GCN 1.2: Geometry Performance & Color Compression

Instruction sets aside, Radeon R9 285 is first and foremost a graphics and gaming product, so let’s talk about what GCN 1.2 brings to the table for those use cases.

Through successive generations of GPU architectures AMD has been iterating on and improving their geometry hardware, both at the base level and in the case of geometry generated through tessellation. This has alternated between widening the geometry frontends and optimizing the underlying hardware, with the most recent update coming in the GCN 1.1 based Hawaii, which increased AMD’s geometry processor count at the high end to 4 processors and implemented some buffering enhancements.

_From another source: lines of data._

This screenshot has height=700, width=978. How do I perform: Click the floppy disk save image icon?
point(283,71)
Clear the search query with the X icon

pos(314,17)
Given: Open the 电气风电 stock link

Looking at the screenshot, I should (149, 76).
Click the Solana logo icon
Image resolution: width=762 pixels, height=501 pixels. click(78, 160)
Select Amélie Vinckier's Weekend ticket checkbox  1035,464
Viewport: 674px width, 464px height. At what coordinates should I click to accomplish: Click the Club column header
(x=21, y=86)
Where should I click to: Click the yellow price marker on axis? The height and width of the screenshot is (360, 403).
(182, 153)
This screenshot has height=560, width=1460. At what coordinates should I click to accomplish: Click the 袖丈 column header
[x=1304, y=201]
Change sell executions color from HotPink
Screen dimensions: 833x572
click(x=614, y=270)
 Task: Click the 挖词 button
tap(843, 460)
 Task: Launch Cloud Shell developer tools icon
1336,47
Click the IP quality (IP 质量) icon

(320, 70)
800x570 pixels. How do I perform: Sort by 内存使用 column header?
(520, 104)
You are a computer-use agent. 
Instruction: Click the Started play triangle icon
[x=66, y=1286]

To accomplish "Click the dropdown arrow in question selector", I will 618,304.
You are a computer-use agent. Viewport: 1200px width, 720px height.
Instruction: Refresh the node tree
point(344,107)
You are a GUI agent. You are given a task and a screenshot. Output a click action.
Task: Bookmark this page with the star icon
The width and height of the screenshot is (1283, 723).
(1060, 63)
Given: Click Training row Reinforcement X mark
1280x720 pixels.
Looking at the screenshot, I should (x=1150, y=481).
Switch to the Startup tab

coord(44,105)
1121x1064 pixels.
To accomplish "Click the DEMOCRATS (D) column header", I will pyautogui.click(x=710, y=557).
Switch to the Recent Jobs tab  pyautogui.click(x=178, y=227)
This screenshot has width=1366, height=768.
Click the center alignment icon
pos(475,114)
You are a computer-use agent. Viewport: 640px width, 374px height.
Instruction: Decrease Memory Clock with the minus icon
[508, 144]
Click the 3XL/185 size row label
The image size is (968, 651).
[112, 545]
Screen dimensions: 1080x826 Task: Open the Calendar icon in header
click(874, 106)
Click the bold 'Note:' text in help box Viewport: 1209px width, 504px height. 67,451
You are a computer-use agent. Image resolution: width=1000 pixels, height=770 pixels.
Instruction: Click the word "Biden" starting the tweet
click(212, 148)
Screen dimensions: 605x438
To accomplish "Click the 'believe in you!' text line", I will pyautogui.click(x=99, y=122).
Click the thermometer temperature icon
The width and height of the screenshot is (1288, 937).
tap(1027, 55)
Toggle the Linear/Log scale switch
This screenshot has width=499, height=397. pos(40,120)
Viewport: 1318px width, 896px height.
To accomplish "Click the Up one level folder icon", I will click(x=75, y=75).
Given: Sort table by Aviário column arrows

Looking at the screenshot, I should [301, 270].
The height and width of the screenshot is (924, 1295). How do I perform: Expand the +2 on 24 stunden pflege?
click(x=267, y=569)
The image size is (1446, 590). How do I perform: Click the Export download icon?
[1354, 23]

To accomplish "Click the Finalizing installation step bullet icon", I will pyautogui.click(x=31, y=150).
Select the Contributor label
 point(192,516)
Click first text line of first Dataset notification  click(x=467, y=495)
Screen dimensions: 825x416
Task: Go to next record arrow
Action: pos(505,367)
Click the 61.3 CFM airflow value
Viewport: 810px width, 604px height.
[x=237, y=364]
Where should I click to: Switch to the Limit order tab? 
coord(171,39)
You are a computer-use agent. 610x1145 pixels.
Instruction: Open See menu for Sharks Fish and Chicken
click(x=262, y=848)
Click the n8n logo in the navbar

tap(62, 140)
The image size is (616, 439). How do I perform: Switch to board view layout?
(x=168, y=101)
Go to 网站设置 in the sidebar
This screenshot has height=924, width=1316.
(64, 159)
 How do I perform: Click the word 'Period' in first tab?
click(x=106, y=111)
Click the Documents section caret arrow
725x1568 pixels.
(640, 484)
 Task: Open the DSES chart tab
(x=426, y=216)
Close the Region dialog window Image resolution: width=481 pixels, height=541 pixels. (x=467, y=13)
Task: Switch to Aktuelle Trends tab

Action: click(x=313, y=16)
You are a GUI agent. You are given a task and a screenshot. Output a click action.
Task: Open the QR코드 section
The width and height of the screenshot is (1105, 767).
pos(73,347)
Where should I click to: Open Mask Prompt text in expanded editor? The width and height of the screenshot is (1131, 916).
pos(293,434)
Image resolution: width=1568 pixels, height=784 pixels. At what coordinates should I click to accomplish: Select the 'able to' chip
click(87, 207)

For Tonga AMD is bringing that 4-wide geometry frontend from Hawaii, which like Hawaii immediately doubles upon Tahiti’s 2-wide geometry frontend. Not stopping there however, AMD is also implementing a new round of optimizations to further improve performance. GCN 1.2’s geometry frontend includes improved vertex reuse (for better performance with small triangles) and improved work distribution between the geometry frontends to better allocate workloads between them.

At the highest level Hawaii and Tonga should be tied for geometry throughput at equivalent clockspeeds, or roughly 2x faster than Tahiti. However in practice due to these optimizations Tonga’s geometry frontend is actually faster than Hawaii’s in at least some cases, as our testing has discovered.

Comparing the R9 290 (Hawaii), R9 285 (Tonga), and R9 280 (Tahiti) in TessMark at various tessellation factors, we have found that while Tonga trails Hawaii at low tessellation factors – and oddly enough even Tahiti – at high tessellation factors the tables are turned. With x32 and x64 tessellation, the Tonga based R9 285 outperforms both cards in this raw tessellation test, and at x64 in particular completely blows away Hawaii, coming close to doubling its tessellation performance.

At the x64 tessellation factor we see the R9 285 spit out 134fps, or equivalent to roughly 1.47B polygons/second. This is as compared to 79fps (869M Polys/sec) for the R9 290, and 68fps (748M Polys/sec) for the R9 280. One of the things we noted when initially reviewing the R9 290 series was that AMD’s tessellation performance didn’t pick up much in our standard tessellation benchmark (Tessmark at x64) despite the doubling of geometry processors, and it looks like AMD has finally resolved that with GCN 1.2’s efficiency improvements. As this is a test with a ton of small triangles, it looks like we’ve hit a great case for the vertex reuse optimizations.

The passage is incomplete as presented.